Written task a>
In the housing text, what is the aperture formed by recesses 50 and 92a for?

Text section>
As seen best in FIG. 3, the middle section 58 also has an opposite side which comprises a bus bar mounting area and which faces the third housing piece 22. In the embodiment shown, the bus bar mounting area on the opposite side generally comprises a first projection 84 and a second projection 86. The first projection 84 has a general C shape and extends outward from the side. The second projection has a general reversed C shape and extends outward from the side. In the embodiment shown, the first and second projections are partially vertically offset from each other.

The C shape and reversed C shape each form a slot 88, 90 which are vertically offset from each other. The slots 88, 90 form receiving areas for one of the side edges of one of the bus bars 9 as will be described in further detail below. In alternate embodiments, the bus bar mounting areas could have any suitable type of shape. For example, the bus bar mounting area might not comprise projections, but instead could comprise recessed slots. Alternatively, the projections could have any suitable type of shape, so long as the bus bar mounting area is adapted to receive a side edge of the bus bar 9. The lateral sides of the front and rear ends of the bottom section 56 also comprises slots and projections.

The front section 60 comprises two recesses 92a, 92b. The rear section 62 comprises two recesses 94a, 94b. The top side of the front section 60 and rear section 62 form part of the cover mounting lip 54. The middle section 58 has fastener holes 96 into its top side. As seen with reference to FIGS. 1 and 2, when the second housing piece 20 is connected to the first housing piece 18, the recesses 50 and 92a form an aperture 98 which allows the conductor D to pass through the housing 8. Likewise, the recesses 52 and 94a form an aperture 100 which allows the conductor B to pass through the housing 8.

The third housing piece 22 generally comprises a bottom section 102, a side section 104, a front section 106 and a rear section 108. The bottom section 102 comprises a fourth interlock connection section 110. The fourth interlock connection section 110 is substantially identical to the second interlock connection section 64. However, in alternate embodiments, the second and fourth interlock connection sections could have different sizes and shapes.

Written task b>
Rewrite the rows from the start of the rows through the line with "I want to click on skill-item: 高跳跃", changing "screenshot" to "screen capture" and leaving everything else the same.

Data shown>

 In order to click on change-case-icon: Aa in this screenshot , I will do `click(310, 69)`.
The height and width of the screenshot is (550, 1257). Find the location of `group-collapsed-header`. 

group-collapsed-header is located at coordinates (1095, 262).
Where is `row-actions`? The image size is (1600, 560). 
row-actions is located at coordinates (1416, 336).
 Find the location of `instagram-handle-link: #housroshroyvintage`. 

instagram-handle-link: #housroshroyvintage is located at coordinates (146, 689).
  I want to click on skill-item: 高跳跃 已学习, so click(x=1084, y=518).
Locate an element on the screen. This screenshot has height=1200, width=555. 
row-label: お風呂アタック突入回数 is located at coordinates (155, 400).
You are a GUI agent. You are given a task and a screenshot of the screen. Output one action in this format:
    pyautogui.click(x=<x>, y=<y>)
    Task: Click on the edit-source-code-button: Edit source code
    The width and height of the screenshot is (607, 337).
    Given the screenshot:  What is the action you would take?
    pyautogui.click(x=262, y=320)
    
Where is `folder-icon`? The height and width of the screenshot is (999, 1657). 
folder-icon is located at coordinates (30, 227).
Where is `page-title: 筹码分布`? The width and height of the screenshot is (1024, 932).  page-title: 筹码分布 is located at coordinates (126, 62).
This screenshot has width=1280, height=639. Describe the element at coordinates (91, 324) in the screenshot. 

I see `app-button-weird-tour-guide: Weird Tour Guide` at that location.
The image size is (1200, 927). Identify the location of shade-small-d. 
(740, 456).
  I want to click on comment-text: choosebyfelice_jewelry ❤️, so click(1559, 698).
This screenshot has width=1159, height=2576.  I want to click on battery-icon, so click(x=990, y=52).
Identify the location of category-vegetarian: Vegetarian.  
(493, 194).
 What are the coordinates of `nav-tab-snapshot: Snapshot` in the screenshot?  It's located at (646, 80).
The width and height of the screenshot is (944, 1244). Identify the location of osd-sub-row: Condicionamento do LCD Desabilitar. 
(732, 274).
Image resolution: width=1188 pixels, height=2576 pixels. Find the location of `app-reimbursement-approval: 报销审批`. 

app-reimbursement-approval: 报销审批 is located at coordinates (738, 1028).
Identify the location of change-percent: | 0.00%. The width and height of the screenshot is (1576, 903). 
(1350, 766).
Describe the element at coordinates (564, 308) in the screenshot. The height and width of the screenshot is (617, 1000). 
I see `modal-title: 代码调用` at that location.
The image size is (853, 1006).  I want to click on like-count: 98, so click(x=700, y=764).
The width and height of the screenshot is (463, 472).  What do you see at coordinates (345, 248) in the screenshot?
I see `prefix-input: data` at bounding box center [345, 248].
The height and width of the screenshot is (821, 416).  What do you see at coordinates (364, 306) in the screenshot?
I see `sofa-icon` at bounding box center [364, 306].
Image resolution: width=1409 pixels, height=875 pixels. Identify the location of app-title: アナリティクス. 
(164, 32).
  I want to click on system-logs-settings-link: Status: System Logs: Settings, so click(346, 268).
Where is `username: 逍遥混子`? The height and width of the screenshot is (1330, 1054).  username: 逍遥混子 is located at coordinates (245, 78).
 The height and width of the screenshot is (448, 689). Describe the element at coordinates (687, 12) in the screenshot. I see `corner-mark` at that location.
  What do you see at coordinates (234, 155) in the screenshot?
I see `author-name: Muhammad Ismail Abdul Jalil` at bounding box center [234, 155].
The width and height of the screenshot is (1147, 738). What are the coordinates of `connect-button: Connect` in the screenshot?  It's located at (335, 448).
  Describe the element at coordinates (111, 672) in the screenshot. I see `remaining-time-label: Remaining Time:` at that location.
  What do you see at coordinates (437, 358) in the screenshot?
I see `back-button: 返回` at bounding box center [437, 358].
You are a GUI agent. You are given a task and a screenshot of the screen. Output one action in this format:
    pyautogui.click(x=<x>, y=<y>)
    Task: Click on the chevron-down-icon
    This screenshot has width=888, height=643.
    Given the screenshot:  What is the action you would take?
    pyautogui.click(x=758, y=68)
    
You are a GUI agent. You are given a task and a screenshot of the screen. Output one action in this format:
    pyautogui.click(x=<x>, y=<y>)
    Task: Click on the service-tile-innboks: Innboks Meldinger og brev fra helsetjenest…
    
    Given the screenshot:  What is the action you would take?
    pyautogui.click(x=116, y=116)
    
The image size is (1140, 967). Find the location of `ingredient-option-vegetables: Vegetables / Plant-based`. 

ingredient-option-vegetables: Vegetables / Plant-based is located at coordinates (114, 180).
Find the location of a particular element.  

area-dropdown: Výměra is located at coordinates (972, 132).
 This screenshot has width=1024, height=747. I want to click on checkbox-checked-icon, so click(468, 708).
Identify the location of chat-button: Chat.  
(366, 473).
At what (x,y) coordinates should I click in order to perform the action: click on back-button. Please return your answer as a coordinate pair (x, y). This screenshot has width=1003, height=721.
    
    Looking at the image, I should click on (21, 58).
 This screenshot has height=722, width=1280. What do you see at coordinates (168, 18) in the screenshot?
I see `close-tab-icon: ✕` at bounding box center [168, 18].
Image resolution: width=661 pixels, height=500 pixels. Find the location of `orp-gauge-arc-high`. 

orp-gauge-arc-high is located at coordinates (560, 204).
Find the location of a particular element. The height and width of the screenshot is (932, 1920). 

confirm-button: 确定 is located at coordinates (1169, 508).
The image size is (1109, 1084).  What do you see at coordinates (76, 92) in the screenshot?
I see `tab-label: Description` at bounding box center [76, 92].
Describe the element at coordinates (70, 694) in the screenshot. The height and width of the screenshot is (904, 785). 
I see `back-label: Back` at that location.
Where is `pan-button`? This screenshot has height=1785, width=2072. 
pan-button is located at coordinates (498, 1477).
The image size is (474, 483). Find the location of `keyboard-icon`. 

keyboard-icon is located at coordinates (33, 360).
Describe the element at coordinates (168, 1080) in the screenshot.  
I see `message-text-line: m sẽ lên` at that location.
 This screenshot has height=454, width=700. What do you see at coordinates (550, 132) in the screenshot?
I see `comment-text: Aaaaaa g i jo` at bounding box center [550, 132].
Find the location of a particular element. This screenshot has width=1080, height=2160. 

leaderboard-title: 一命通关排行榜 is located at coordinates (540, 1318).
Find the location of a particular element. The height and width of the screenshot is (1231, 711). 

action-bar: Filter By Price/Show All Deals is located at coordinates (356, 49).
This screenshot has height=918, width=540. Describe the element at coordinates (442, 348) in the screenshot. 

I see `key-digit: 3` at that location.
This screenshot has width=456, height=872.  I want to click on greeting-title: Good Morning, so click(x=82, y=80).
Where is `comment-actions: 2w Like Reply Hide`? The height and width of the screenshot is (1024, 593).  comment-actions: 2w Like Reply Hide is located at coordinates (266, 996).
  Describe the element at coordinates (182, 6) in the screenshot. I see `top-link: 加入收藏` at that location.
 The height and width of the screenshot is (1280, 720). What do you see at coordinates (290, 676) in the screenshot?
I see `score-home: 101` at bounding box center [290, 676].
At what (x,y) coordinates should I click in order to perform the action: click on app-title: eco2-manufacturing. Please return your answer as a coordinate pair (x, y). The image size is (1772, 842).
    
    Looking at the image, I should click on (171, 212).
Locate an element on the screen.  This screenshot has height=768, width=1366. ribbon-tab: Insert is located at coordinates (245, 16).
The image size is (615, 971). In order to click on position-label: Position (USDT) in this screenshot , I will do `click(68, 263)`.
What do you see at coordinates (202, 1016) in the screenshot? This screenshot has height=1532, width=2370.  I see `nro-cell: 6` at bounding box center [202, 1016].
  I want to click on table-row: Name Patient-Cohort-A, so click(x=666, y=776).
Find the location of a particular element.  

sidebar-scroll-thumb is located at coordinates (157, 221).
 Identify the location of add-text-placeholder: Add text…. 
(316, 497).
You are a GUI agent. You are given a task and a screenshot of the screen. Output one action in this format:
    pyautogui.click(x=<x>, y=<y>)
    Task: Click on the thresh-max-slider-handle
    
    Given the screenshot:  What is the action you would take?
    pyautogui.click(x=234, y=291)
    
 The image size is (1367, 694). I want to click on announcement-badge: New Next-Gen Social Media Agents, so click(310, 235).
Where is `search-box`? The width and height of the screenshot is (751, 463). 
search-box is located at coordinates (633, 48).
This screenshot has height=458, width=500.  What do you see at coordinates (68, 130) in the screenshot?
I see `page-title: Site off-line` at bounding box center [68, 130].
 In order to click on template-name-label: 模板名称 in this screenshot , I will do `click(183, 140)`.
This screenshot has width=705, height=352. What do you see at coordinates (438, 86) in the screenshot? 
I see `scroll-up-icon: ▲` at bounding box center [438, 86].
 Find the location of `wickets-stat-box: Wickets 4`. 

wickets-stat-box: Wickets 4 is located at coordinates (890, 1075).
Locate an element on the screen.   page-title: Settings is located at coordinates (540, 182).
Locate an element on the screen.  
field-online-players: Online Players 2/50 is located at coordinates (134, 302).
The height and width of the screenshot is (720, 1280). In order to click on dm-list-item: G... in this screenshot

Task solution a>
When the second housing piece 20 is connected to the first housing piece 18, recesses 50 and 92a form aperture 98. This aperture lets conductor D pass through housing 8.

Task solution b>
 In order to click on change-case-icon: Aa in this screen capture , I will do `click(310, 69)`.
The height and width of the screen capture is (550, 1257). Find the location of `group-collapsed-header`. 

group-collapsed-header is located at coordinates (1095, 262).
Where is `row-actions`? The image size is (1600, 560). 
row-actions is located at coordinates (1416, 336).
 Find the location of `instagram-handle-link: #housroshroyvintage`. 

instagram-handle-link: #housroshroyvintage is located at coordinates (146, 689).
  I want to click on skill-item: 高跳跃 已学习, so click(x=1084, y=518).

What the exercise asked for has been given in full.